Coronavirus : l’usage de la chloroquine divise l’Afrique

Coronavirus : l’usage de la chloroquine divise l’Afrique

Elle va assurément  continuer de faire parler d’elle, cette molécule bien connue depuis des décennies à travers le monde et longtemps utilisée dans le traitement du paludisme. Face à la propagation de la pandémie de coronavirus, la chloroquine est au centre de la polémique entre chercheurs et scientifiques.

 Tout est parti de la thèse du professeur et médecin français Didier Raoult, qui a annoncé urbi orbi «l’efficacité» de ce produit dans la prise en charge des malades du coronavirus.
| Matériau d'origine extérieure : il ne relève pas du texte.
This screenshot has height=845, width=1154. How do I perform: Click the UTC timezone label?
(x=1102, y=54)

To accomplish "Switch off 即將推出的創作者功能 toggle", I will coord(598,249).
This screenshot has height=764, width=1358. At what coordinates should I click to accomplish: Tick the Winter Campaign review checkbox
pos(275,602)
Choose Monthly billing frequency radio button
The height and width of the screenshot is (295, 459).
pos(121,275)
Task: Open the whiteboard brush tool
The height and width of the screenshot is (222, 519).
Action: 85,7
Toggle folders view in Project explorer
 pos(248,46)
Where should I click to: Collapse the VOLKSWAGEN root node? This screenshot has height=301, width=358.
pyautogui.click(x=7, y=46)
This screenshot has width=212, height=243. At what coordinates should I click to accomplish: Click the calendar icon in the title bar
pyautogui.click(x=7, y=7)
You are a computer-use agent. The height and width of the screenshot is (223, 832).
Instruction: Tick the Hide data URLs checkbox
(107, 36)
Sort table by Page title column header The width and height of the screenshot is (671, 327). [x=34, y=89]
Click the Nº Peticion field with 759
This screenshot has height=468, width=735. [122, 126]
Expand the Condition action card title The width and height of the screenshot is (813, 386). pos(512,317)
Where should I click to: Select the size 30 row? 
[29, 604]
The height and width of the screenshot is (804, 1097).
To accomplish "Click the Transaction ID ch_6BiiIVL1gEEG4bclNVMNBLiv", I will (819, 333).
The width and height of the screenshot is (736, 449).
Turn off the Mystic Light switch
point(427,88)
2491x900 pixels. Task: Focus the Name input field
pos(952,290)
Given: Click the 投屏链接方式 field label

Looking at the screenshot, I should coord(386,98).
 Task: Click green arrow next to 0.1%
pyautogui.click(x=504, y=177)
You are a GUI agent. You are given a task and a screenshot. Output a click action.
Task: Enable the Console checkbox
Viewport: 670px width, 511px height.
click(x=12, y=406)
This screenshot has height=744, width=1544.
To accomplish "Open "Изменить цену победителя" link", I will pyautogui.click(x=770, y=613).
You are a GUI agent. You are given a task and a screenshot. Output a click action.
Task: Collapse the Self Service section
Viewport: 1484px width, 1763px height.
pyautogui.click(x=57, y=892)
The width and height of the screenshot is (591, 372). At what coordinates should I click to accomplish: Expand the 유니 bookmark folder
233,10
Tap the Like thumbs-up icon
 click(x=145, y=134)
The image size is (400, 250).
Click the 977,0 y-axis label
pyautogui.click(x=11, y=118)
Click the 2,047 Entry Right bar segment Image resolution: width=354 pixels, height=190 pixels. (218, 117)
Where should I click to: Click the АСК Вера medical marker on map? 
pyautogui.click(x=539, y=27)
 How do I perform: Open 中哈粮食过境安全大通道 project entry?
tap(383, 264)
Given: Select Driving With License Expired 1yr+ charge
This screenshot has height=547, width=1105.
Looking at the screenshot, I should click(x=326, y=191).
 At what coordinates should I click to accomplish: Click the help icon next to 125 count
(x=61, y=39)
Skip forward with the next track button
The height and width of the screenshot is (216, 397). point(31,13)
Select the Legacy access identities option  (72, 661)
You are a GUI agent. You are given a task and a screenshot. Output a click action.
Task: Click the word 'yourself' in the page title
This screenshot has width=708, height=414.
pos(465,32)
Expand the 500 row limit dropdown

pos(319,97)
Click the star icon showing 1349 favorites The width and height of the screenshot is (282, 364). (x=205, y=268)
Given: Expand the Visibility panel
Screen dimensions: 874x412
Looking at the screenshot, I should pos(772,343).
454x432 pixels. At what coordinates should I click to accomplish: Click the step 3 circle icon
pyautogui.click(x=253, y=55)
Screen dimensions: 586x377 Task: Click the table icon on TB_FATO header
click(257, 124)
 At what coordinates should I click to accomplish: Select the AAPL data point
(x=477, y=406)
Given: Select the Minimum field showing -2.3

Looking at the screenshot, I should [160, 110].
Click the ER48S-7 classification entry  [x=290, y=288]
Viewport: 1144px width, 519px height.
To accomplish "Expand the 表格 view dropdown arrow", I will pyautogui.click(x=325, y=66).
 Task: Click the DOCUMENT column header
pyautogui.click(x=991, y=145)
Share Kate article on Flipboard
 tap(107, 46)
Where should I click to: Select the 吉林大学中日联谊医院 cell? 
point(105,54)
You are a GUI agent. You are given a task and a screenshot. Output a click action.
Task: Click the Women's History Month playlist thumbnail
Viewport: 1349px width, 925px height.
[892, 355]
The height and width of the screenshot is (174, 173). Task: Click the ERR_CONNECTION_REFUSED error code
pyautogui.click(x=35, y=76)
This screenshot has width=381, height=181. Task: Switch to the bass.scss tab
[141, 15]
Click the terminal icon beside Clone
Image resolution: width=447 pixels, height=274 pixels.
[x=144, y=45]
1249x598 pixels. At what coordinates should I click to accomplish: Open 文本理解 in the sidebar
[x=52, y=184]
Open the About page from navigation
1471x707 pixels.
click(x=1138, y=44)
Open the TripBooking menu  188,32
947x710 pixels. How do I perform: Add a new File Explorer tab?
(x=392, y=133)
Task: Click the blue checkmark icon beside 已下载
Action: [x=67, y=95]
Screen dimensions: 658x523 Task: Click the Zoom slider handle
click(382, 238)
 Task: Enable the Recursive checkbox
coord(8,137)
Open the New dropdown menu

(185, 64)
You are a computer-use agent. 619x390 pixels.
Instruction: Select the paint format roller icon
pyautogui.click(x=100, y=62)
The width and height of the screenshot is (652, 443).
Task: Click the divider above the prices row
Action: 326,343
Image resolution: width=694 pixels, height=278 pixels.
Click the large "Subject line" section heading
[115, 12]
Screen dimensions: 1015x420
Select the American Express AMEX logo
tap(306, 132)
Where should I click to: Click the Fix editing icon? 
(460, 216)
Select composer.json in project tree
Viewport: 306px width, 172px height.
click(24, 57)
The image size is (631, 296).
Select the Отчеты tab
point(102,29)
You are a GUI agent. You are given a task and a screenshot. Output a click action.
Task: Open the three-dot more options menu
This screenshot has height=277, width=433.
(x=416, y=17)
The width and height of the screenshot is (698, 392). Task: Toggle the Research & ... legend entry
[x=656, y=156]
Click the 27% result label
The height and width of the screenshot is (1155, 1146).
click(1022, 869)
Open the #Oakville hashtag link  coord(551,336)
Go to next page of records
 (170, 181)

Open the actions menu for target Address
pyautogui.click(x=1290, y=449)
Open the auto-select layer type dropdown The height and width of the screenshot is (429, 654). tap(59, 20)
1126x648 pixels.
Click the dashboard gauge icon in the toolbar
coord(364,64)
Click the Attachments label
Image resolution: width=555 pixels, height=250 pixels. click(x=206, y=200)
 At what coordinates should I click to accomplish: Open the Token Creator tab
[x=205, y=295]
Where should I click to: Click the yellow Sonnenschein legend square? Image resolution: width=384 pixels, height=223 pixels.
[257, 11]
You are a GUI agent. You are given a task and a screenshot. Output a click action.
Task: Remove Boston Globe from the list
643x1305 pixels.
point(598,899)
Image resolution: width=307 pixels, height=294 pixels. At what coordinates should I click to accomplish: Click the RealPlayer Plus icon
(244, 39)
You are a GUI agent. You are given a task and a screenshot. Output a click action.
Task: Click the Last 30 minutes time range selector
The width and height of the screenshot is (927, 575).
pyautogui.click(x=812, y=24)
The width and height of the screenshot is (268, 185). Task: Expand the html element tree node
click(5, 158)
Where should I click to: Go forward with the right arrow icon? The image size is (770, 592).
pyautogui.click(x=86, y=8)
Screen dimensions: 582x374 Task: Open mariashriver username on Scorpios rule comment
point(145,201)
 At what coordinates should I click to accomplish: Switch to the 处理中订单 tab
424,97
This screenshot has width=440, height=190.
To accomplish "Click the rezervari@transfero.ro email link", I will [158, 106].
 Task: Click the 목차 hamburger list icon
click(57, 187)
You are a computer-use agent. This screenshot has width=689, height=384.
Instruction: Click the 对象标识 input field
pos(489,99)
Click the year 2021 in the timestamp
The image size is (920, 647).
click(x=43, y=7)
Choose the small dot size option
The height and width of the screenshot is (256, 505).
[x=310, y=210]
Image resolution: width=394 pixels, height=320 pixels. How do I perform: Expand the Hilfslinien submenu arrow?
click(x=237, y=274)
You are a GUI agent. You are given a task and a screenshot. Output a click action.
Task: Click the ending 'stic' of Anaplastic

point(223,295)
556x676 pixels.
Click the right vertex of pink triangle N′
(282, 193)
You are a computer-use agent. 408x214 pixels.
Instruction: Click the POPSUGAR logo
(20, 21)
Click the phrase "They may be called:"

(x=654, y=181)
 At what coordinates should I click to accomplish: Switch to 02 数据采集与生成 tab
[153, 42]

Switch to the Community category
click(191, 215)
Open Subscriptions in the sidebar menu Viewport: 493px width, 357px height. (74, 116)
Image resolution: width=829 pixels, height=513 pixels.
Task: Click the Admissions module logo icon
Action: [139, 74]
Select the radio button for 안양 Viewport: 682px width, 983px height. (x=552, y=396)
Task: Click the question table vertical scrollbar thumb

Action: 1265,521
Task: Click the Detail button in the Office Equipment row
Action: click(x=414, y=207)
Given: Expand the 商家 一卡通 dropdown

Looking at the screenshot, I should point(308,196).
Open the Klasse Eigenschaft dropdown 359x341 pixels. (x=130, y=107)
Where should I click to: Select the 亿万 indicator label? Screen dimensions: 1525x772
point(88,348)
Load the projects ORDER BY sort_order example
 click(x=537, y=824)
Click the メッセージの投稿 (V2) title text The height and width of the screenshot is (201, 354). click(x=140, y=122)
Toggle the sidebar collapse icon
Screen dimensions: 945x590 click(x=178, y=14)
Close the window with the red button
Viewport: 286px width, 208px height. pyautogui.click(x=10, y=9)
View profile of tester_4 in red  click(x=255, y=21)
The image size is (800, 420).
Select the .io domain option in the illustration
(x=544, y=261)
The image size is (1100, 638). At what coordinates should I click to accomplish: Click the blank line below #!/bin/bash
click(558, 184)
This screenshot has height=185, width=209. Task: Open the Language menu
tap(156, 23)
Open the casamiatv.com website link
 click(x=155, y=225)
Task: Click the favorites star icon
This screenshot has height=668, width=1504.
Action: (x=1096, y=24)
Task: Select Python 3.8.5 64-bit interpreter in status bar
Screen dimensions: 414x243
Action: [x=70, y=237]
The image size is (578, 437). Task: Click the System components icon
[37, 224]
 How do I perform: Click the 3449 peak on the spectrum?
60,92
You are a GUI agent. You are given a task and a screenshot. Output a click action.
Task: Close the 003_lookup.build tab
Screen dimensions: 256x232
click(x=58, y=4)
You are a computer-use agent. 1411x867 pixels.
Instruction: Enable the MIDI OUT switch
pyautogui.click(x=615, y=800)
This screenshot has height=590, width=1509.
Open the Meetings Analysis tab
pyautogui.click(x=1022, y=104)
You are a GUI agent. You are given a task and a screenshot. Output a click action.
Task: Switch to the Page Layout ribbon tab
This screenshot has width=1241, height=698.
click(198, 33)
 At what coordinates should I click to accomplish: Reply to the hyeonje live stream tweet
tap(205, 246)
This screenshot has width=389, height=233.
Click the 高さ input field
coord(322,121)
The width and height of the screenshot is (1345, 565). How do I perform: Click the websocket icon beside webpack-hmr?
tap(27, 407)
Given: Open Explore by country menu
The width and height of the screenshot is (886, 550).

Celui qui se présente comme le chantre de l’emploi de la chloroquine dans la prise en charge des personnes testées positives au Covid-19, est formel :

Dans une vidéo diffusée sur les réseaux sociaux, le Pr Raoult, également membre du Conseil scientifique dédié au Covid-19, a exposé les résultats de ses essais cliniques sur 24 patients atteints de coronavirus en France. «On a pu comparer la négativation du portage viral chez des patients (…) Au bout de six jours, ceux qui n’ont pas reçu le Plaquenil sont encore porteurs à 90 % du virus, tandis que ceux qui ont reçu le traitement, il n’y a plus que 25 % qui sont porteurs», avait-t-il expliqué.

Selon Didier Raoult, l’efficacité de la chloroquine dans le traitement du Covid-19 ne fait aucun doute, car il fait baisser la charge virale sur les patients. «Tous les gens qui meurent à cause du coronavirus ont encore le virus. Ne plus avoir le virus, ça change le pronostic», a-t-il indiqué. Si ces essais cliniques de Didier Raoult ont  convaincu certains de ses confrères, d’autres par contre appellent à la prudence et pointent du doigt la méthode de l’infectiologue, notamment l’insuffisance du nombre de patients testés. Hier 26 mars 2020, en fin de soirée, les lignes ont bougé du côté de l’Hexagone. Désormais, la chloroquine peut être employée sur les cas sévères à condition que les soignants jugent de sa «nécessité». Une demi-victoire mais victoire tout de même pour le Pr Raoult qui a ensuite adressé un tweet  de remerciement au ministre de la Santé,  Olivier Véran.

Sur le continent noir où le virus fait des bonds inquiétants, l’espoir suscité par l’homme à la chevelure grisâtre a fini par faire tache d’huile. De Rabat où le gouvernement avait décidé de l’ introduction de la chloroquine et de l’hydroxy chloroquine (deux antipaludéens) dans la prise en charge thérapeutique des cas confirmés de Covid-19, au Sénégal en passant par la RDC, les pays africains ont fini par tomber sous le charme de cette molécule controversée et ont décidé de façon souveraine de l’essayer. Dans le même temps, plusieurs autres pays africains (la majorité) trainent les pieds et rongent leurs freins. Au Burkina Faso, une circulaire rendue publique dans la soirée du mardi 24 mars dernier et adressée aux officines pharmaceutiques a décidé de la mise en quarantaine de la chloroquine et de ses dérivés. Cette décision qui sonne comme une méfiance laisse entrevoir des doutes du monde médical sur «l’efficacité» du produit.

Dans ce pays pauvre, où le coronavirus a déjà fait 7 morts, la course vers la chloroquine est désormais lancée et il n’est pas rare de voir des Burkinabè parcourir les ruelles de la capitale pour s’en procurer malgré les appels à la prudence de l’Ordre des médecins. Quel impact pouvait avoir ces appels sur les comportements des populations qui ne savent plus à quel toubib se vouer ?

 C’est connu de tous, la nature a horreur du vide et en ces temps d’incertitudes, l’emploi de la chloroquine en dépit de la controverse est en passe de s’imposer à l’humanité et au pays des hommes intègres en attendant des tests beaucoup plus concluants. C’est du reste ce qu’a annoncé hier jeudi 26 mars 2020 le ministre Alkassoum Maïga lors du point de presse du gouvernement sur la situation de la pandémie.